ALS progression can vary widely even in the presence of the same genetic mutation. This makes difficult any evaluation of treatments
in the absence of reliable prognostic factors. We have evidence that changes in acetylcholine receptor (AChR) composition and muscle
regeneration contributes significantly to the variability in disease progression of two mSOD1 mice. Changes in the composition of
AChR subunits in muscles of patients well discriminate ALS from pure muscle denervation. Moreover, treatment with palmitoylethanolamide (PEA), a PPAR alpha acting drug, contributes to the maintenance of endplates and improved muscle force and respiration in ALS patients by promoting the stability of AChRs.
Here, we propose to investigate deeper the AChRs and skeletal muscles of mouse models with different disease progression, to
uncover prognostic biomarkers and pharmacological targets for ALS therapy. This project aims to: i) characterize the changes in the
AChR subunits composition and their aggregating pathway (Agrin-MusK) as well as the muscle regenerative process (Pax7-MyoD), in
two ALS mouse models with different disease progression; ii) verify the impact of their modulation on the disease course in fast
progressing ALS mice.
The project is divided into two work packages and involves electrophysiological, immunohistopathological and biochemical analyses. The potential impact of the results is twice as it will allow investigating the aberrant processes leading to muscle denervation atrophy and will provide a proof of concept for disease-modifying treatment immediately translatable to patients.
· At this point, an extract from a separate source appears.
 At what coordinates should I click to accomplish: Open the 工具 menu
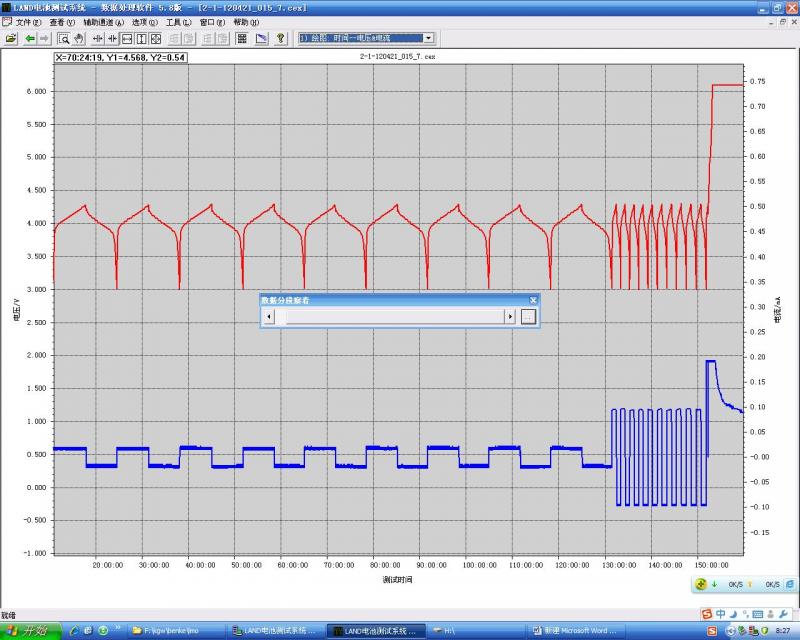click(178, 22)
We expect to strengthen our knowledge about ALS pathophysiology and to produce a combination of NMJ-related molecular signatures predictive of the difference in disease progression for the stratification of patients to be recruited in clinical trials.
We anticipate that at the end of this project we will:
i) have a full understanding of the implication of AChR subunits and skeletal muscles in the pathophysiology and progression of ALS;
ii) identify novel therapeutic targets associated with NMJ and myofibers to be used alone or in combination with MN protective strategies in ALS therapy.
iii) identify prognostic biomarkers to stratify patients and identify clues of disease progression; The eventual overlapping between animals and humans will allow a rapid transfer of information to the clinical application. At the end of the project, we expect to strengthen the knowledge about ALS pathophysiology, to produce a combination of NMJ-related molecular signatures that will be predictive of the difference in disease progression and to provide a proof of concept for disease-modifying treatment.